Seehofer-Vorstoß

Warum die Gamer-Szene das falsche Ziel ist

NRZ Redakteur Stephan Hermsen kommentiert die jünsten Äußerungen von Bundesinnenminister Horst Seehofer (CSU)

NRZ Redakteur Stephan Hermsen kommentiert die jünsten Äußerungen von Bundesinnenminister Horst Seehofer (CSU)

Foto: Kitschenberg / NRZ

Bundesinnenminister Seehofer (CSU) hat angekündigt,nach dem Attentat von Halle die Computerspiel-Szene ins Visier zu nehmen. Es gäbe Wichtigeres.

Ist nach der Amokfahrt von Bottrop und Essen in der Neujahrsnacht irgendwer auf die Idee gekommen, Autos zu verbieten?

Natürlich nicht. Muss man also Verständnis haben für die Gamer-Szene, dass sie sich nun von Horst Seehofer an den Pranger gestellt sieht? Der Bundesinnenminister hat gestern angekündigt, die Computerspielszene unter die Lupe nehmen zu wollen. Denn der Attentäter von Halle hat sich mit Helmkamera und der zynischen Moderation seiner Mordtaten der Ästhetik der Egoshooter-Ballerspiele bedient. Das ist widerlich, aber maximal ein Randaspekt der Gewalttat.

Niemand muss Ballerspiele gutheißen, aber ein wenig mehr Analyse tut not.

Niemand muss Ballerspiele gutheißen. Aber man darf von einem Minister erwarten, dass sein Debattenbeitrag sich dazu aufschwingt, die Rolle von Internet-Foren und so genannten sozialen Netzwerken und dem dort ausgekübelten Hass unter die Lupe zu nehmen. Dann kommt man etwas schneller an einen der kritischen Punkte: Wie kann es sein, dass sich menschenverachtende Ideologien und antisemitische Gewaltfantasien dort so ungehindert ausbreiten?

Spannender ist die Frage: Was tun gegen Waffen aus dem Drucker?

Eine realere Gefahr, mit der wir in Halle erstmals konfrontiert wurden, ist der Mord mit Schusswaffen aus dem 3-D-Drucker. Die Frage, wie man die Technologie des 3-D-Drucks vor Missbrauch sichern kann, wird bislang kaum diskutiert. Wenn sich gekränkt fühlende Menschen mit Gewaltfantasien demnächst im Hobbykeller selbst bewaffnen können, nutzen die bisherigen Waffengesetze wenig.

Apropos Waffen: Mag sein, dass der Attentäter von Halle sich in seiner Inszenierung in der virtuellen Welt bedient hat. Die Ausbildung an ganz realen Waffen hat er nach bisherigem Stand der Ermittlungen bei der Bundeswehr bekommen.

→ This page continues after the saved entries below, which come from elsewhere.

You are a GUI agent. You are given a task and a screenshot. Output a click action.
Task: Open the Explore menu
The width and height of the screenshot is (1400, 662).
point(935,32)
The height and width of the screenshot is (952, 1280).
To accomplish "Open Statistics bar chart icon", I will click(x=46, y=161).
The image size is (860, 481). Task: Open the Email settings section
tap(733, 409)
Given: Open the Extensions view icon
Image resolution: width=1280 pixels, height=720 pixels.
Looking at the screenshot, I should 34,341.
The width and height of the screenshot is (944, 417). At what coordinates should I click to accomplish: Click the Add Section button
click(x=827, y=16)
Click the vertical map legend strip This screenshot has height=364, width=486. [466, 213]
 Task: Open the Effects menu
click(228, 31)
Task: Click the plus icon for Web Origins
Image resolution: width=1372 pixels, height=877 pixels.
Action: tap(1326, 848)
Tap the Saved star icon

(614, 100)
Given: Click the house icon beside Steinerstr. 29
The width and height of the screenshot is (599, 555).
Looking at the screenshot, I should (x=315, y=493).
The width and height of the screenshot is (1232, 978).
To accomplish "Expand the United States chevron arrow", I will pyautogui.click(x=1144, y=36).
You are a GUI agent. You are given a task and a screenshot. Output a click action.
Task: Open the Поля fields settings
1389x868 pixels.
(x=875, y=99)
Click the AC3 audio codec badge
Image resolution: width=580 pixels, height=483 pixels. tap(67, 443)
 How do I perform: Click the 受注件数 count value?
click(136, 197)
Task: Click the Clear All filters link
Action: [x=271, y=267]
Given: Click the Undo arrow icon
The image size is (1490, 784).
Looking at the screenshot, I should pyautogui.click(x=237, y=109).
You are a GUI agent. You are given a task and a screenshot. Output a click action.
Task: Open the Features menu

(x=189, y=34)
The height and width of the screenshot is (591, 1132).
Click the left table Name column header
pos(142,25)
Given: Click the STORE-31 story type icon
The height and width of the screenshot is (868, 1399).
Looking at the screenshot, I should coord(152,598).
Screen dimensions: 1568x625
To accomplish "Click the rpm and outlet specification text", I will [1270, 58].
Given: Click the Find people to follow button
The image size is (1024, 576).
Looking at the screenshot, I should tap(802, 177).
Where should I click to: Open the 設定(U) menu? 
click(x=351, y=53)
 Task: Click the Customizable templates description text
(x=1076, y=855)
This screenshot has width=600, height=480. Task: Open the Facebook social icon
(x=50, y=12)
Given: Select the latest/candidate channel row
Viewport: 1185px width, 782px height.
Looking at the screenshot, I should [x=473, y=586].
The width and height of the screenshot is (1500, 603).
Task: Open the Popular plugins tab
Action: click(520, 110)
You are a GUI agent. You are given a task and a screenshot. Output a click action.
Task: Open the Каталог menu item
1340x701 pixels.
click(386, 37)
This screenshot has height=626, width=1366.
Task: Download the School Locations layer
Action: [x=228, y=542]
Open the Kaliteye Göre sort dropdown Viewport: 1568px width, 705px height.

Wenn Horst Seehofer sich der Bekämpfung von rechtsextremem Gedankengut und ausländerfeindlichen und antisemitischen Netzwerken bei Bundeswehr und Polizei widmen würde, wäre das weitaus sinnvoller als ein Angriff auf die virtuellen Welten von Millionen harmloser Computerspielfans.